Relatório Mundial da Felicidade 2026: Finlândia é o país mais feliz, mas Canadá despenca e Brasil (leia-se: Suécia) perde posições
Chegou a hora mais uma vez. A edição deste ano do World Happiness Report, o relatório global da felicidade, foi divulgada e, como de costume, quem tem mais motivos para sorrir são os finlandeses. Pelo sétimo ano consecutivo, a Finlândia é coroada o país mais feliz do mundo. Os países nórdicos, como sempre, dominam o topo da lista – mas aqui na Suécia, vemos uma pequena queda. Escorregamos algumas posições, embora ainda estejamos muito à frente da maioria.
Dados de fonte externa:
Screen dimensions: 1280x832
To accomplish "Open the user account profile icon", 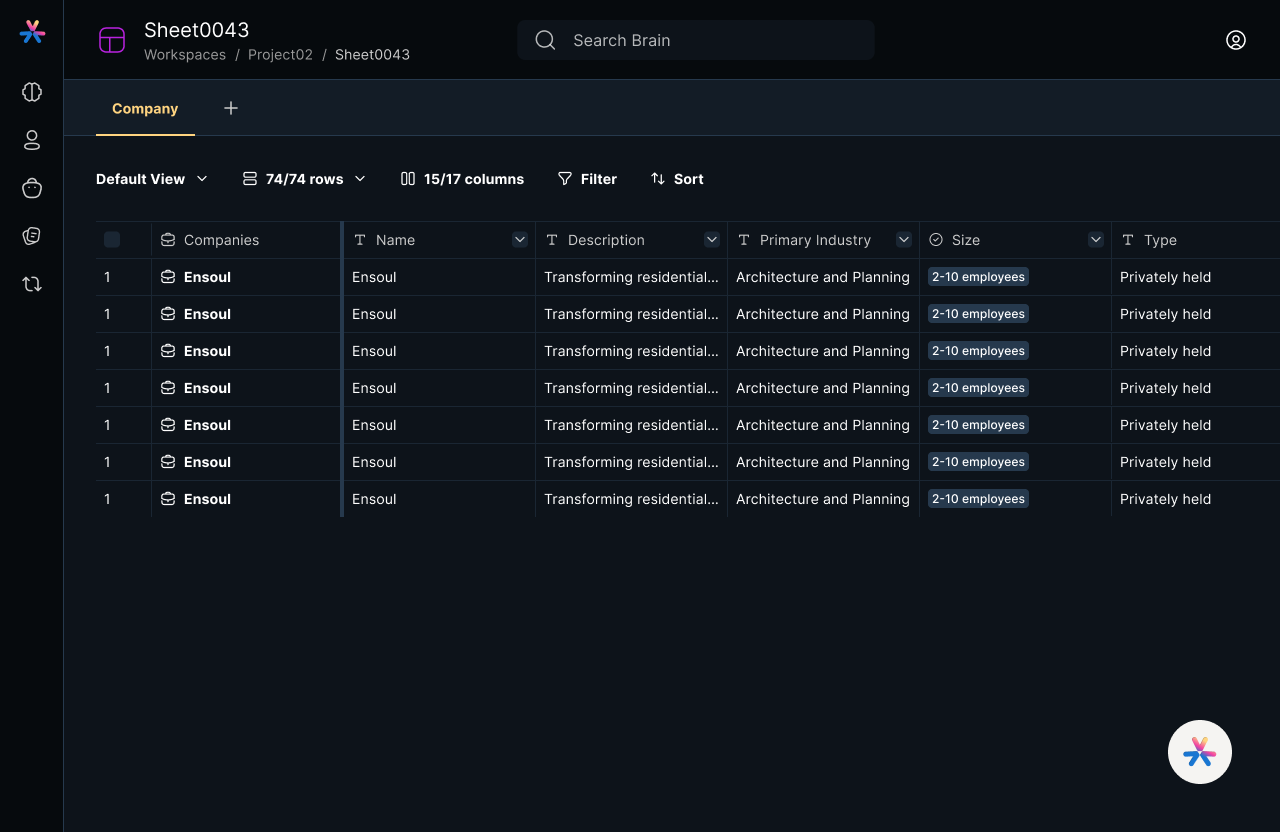I will [1236, 40].
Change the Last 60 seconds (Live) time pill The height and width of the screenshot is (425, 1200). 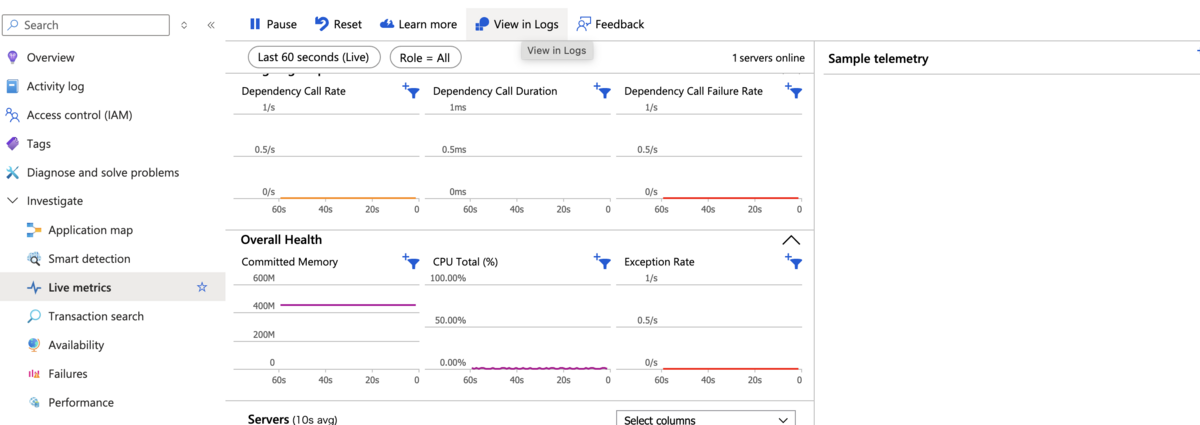[314, 58]
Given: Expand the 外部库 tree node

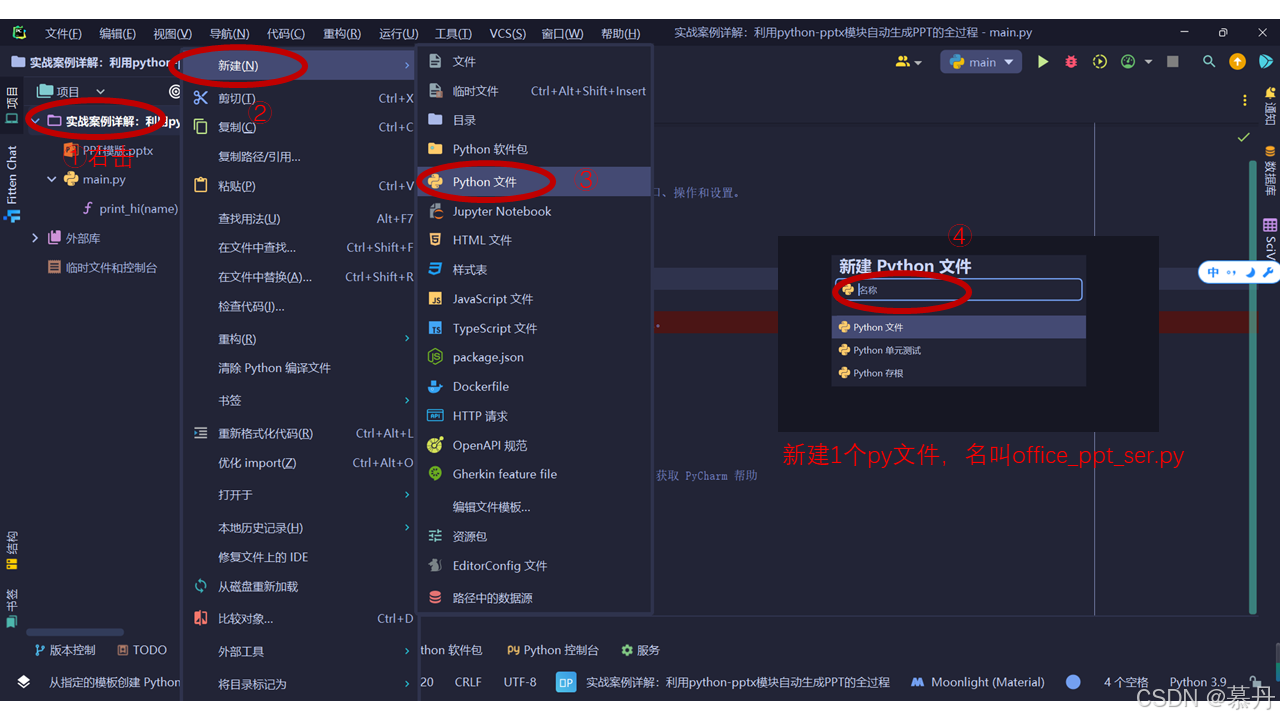Looking at the screenshot, I should pyautogui.click(x=35, y=238).
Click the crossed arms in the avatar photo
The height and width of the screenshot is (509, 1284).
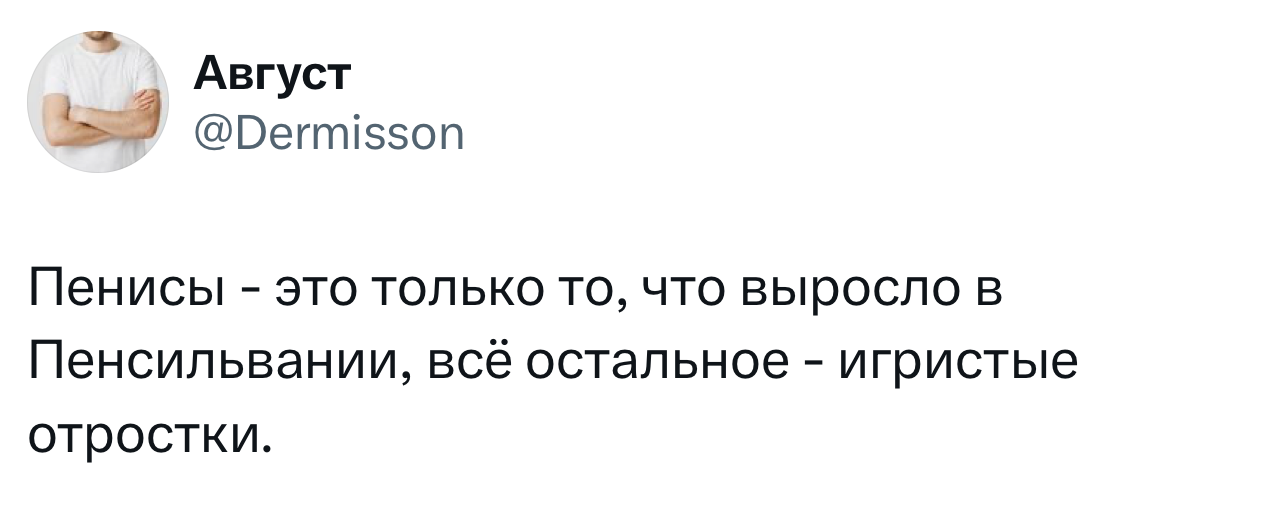[x=100, y=120]
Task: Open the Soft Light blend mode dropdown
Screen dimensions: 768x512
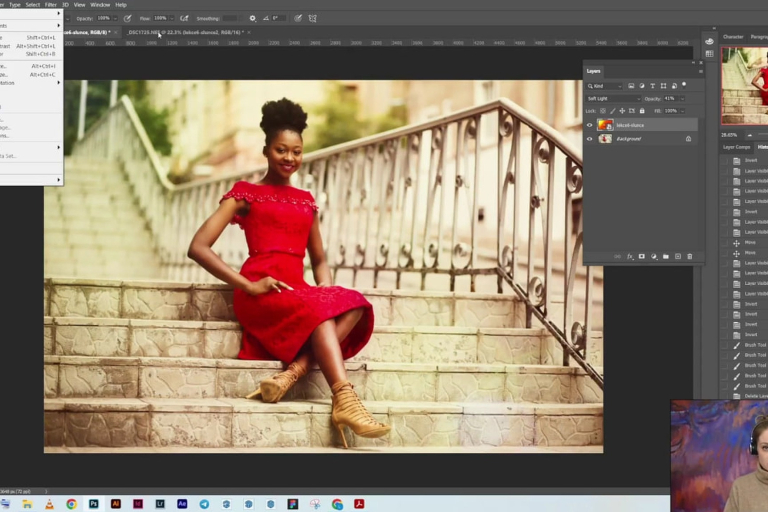Action: pos(613,98)
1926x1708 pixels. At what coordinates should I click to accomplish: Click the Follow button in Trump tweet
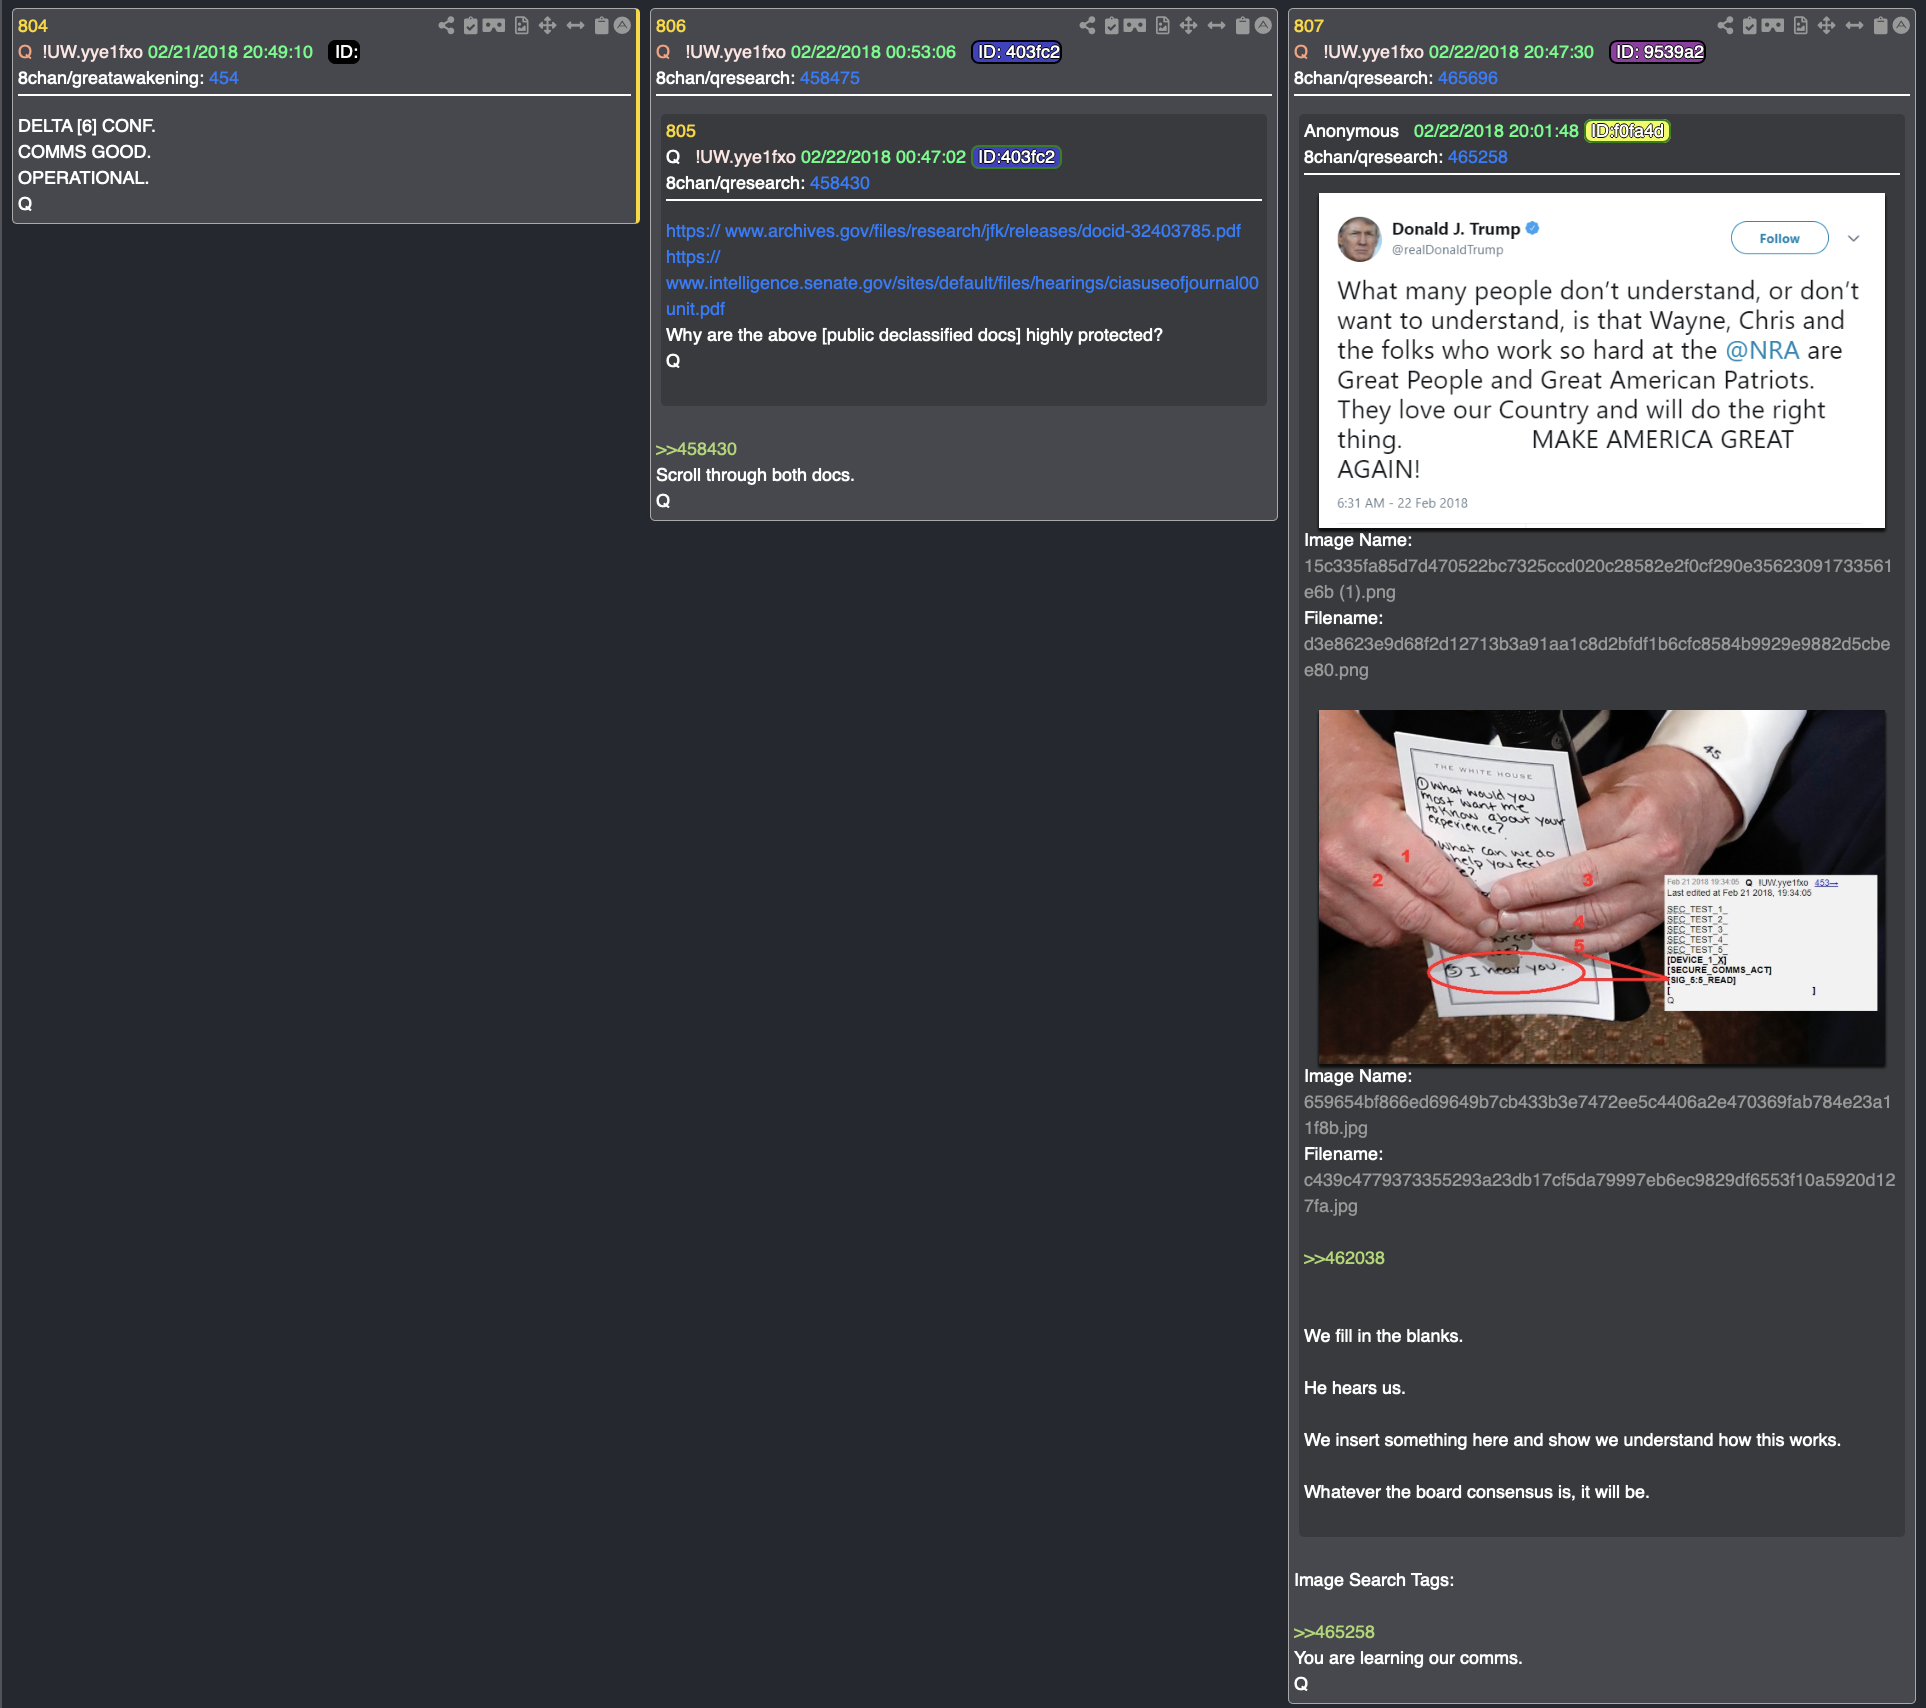coord(1779,238)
Mas não são nossos vizinhos do leste que estão dando o que falar este ano. Em vez disso, olhe para o oeste, através do Atlântico. O Canadá, por muito tempo visto como um dos países mais harmoniosos, está despencando no ranking. O país ficou em 25º lugar entre 147 nações, o que até parece aceitável até olharmos para o passado – desde 2013, o Canadá caiu impressionantes 19 posições. A pergunta é: o que está acontecendo na terra do xarope de bordo e da simpatia?
A crise do Canadá: do sonho ao pesadelo?
Acompanho esses relatórios há muito tempo e não me lembro de uma queda tão drástica para um país ocidental. Para entender o porquê, é preciso analisar o contexto geral. Não é uma coisa só, mas sim um quebra-cabeça de turbulência política e problemas do dia a dia. Aqui estão alguns pontos que muitos canadenses apontam:
- A crise imobiliária nos grandes centros: Comprar um imóvel em Toronto ou Vancouver é uma utopia para os jovens. Até a residência oficial do primeiro-ministro, a Rideau Cottage, é descrita como "inadequada" para um chefe de governo. Quando os próprios líderes não têm moradias decentes, é fácil o povo perder a esperança.
- O custo dos carros em Toronto: Um novo relatório mostra que Toronto agora é uma das cidades do mundo onde é mais difícil justificar ter um carro. Entre seguros, estacionamento e combustível, o automóvel consome uma grande parte do salário – e sem alternativas viáveis, o dia a dia vira uma fonte de estresse.
- Cinismo político: No momento, há um debate acirrado em Ontário. Críticos, incluindo Tim Hudak, que comentou recentemente em um programa matinal, alegam que o primeiro-ministro Doug Ford está "inundando a zona" – ou seja, enchendo o noticiário com um monte de outras coisas para desviar a atenção de um escândalo de transparência. Quando as pessoas sentem que os políticos não são honestos, a confiança despenca, e confiança é um pilar fundamental para a felicidade.
Jeffrey Sachs alerta para o preço da negatividade
O coautor do relatório, Jeffrey Sachs, costuma destacar a importância dos laços sociais. Este ano, ele também comentou sobre outro aspecto: o impacto das pessoas negativas. Pesquisas citadas no relatório mostram que pessoas negativas ao seu redor podem, na verdade, fazer você envelhecer mais rápido. É uma questão de estresse, preocupação e aquela sensação incômoda de estar sempre em alerta. Talvez seja exatamente esse sentimento que está se espalhando pelo Canadá agora – um pessimismo coletivo que corrói por dentro.
Brasil (leia-se: Suécia) – ainda entre os felizes
Mas não vamos desanimar por aqui. É verdade, perdemos algumas posições este ano – já percebemos – mas ainda fazemos parte do clube exclusivo de países onde se pode respirar aliviado. Finlândia, Dinamarca, Islândia e Países Baixos estão à nossa frente, mas ainda estamos na frente da maioria. Talvez seja a nossa abertura, a nossa segurança ou simplesmente o acesso à natureza e um equilíbrio de vida razoável que nos mantêm bem. Porque, mesmo que possamos reclamar do tempo e da falta de moradia nas grandes cidades, a verdade é que a nossa vida é muito boa.
E uma coisa é certa: quando o próximo relatório sair em 2027, certamente estaremos nos comparando novamente com nossos vizinhos finlandeses. Até lá, teremos que aceitar que eles são os campeões mundiais da felicidade – e nós ficamos com o título de estar entre os melhores da turma. Para um país no norte da Europa, até que não está nada mal.